Some Highlights of this loan include:

  • A minimum credit score above 580 as part of the basic qualifications. But honestly, in the real world, I’d shoot for at least a 620 score with no bad marks on your credit whatsoever.
  • You can buy with only 3.5% down. Compare that to the traditional 10 or 20% required for a conventional mortgage.
  • A higher income-to-debt ratio is sometimes allowed, beyond the conventional loan limit of 30-40%.
  • There are some strict lending requirements relating to the condition and type of property you can buy with an FHA Loan. You can review those requirements here: FHA Loan Requirements

FHA is not the only first time home buyer option out there. Below are some more programs for you to review.

Other Programs include:

Freddie Mac & Fannie Mae – Both are government sponsored entities that work with small and large lending institutions to loan out money for buying homes. They help facilitate loan programs based on conforming guidelines from the government. The programs typically require a low down payment too. They do not directly lend out money to the borrowers. To learn more about the differences, check out the following article: Freddie Mac vs. Fannie Mae

USDA loan – If you’re considering a property in a rural area, this type of loan just might work for you. It can be used for purchasing, building, or repairing your new home.

VA loan – The VA loans don’t always require a down payment and are available exclusively to most members of the military. Including all Veterans, National Guard Members,  and Reservists.

Good Neighbor Next Door – If you’re a teacher, police officer, firefighter or an emergency medical technician (EMT) you may qualify for this program from HUD. They’ll offer a substantial 50% discount if you buy a qualifying home in the community you serve.

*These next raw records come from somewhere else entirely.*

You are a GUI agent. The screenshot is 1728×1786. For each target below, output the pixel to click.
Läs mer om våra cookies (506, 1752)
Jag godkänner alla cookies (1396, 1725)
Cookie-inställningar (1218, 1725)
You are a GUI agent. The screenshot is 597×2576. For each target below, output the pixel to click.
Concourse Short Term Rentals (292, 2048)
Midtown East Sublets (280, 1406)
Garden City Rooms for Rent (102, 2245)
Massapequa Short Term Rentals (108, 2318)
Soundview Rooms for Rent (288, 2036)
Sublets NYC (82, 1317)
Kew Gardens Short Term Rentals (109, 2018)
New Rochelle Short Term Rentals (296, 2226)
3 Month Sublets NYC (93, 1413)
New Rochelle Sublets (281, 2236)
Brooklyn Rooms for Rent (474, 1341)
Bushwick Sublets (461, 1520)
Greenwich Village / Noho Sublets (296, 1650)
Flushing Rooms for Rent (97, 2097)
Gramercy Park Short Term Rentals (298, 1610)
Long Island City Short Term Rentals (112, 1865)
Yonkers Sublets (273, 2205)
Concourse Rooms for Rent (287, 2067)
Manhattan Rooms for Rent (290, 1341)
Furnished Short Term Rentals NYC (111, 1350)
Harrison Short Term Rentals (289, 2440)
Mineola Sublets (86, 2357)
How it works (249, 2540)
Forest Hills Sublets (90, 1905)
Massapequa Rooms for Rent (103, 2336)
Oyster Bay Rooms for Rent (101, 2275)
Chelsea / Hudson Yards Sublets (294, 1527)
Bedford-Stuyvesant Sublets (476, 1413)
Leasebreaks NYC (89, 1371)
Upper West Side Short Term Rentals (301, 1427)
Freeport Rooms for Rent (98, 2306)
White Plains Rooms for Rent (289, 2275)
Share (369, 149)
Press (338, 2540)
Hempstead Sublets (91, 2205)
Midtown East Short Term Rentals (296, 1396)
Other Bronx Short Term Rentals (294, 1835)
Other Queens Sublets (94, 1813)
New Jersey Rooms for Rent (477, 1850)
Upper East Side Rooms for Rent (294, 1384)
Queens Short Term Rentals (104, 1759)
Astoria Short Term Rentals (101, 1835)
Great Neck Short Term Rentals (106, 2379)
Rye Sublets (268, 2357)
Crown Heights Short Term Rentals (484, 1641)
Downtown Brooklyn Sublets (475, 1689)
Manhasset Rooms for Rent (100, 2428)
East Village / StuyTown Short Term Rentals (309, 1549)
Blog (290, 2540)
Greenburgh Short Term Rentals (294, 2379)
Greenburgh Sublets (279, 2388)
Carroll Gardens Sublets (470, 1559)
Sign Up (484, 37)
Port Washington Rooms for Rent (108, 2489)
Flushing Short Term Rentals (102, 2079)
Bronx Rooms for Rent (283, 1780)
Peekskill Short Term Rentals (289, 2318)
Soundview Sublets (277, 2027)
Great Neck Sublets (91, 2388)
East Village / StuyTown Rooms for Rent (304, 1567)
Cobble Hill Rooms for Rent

Energy-efficient mortgage (EEM) – If your borrowing money to purchase or remodel a home (or multiplex) that is energy efficient you’ll get some perks with this mortgage program. The biggest perk being that loan limits may be exceeded if the extra cost relates to the property being energy efficient.

FHA Section 203(k) – If you’re buying a fixer-upper, this program can allow you to finance up to 35k of the repairs right into your first mortgage. Wow, that would really help out with a neighborhood revitalization if everyone did that.

Local Grants and Programs – Your realtor or mortgage broker may know of some local grants or programs that might be available in your city to help purchase a property.

Quick tip: I highly recommend you educate yourself on the basics of financing and loans. Research the rules and regulations very carefully for each one of these programs. Especially if you’re renting out rooms, or eventually you want to rent the entire property out. It might be against the rules, or there may be some restrictions.

A Disadvantage Of A First Time Home Buyer Finance Program

Many first time home buyer programs let you put less than 20 percent down as a down payment and this is what makes them look very favorable. However, there’s a downside!

Any home purchase with a down payment of less than 20 percent (for the first mortgage) will require something called Private Mortgage Insurance (PMI); Which means you’ll have a higher monthly payment because you’ll need to pay for this insurance.

Here’s more information on what exactly PMI is: What Is Private Mortgage Insurance?

Based on my experience owning several homes already, there might be a way to use a second mortgage to finance part of the down payment to eliminate PMI, but you’ll need to work with the lender or a mortgage broker on that strategy. An example of this could be using a 10% cash down payment, then a second loan for the other 10% equaling the 20% down payment. Having a competent mortgage broker becomes extremely beneficial for working out this strategy, and it can save hundreds of dollars every month!

Final Thoughts

The idea of saving up an entire 20 percent down payment for a conventional mortgage loan is a far stretch for many people. Especially in California where the home appreciate faster than you can save up the entire 20% down payment up to qualify! It’s much easier to lock in a payment with a first time home buyer program, then refinance into a better conventional loan once you have built up some equity.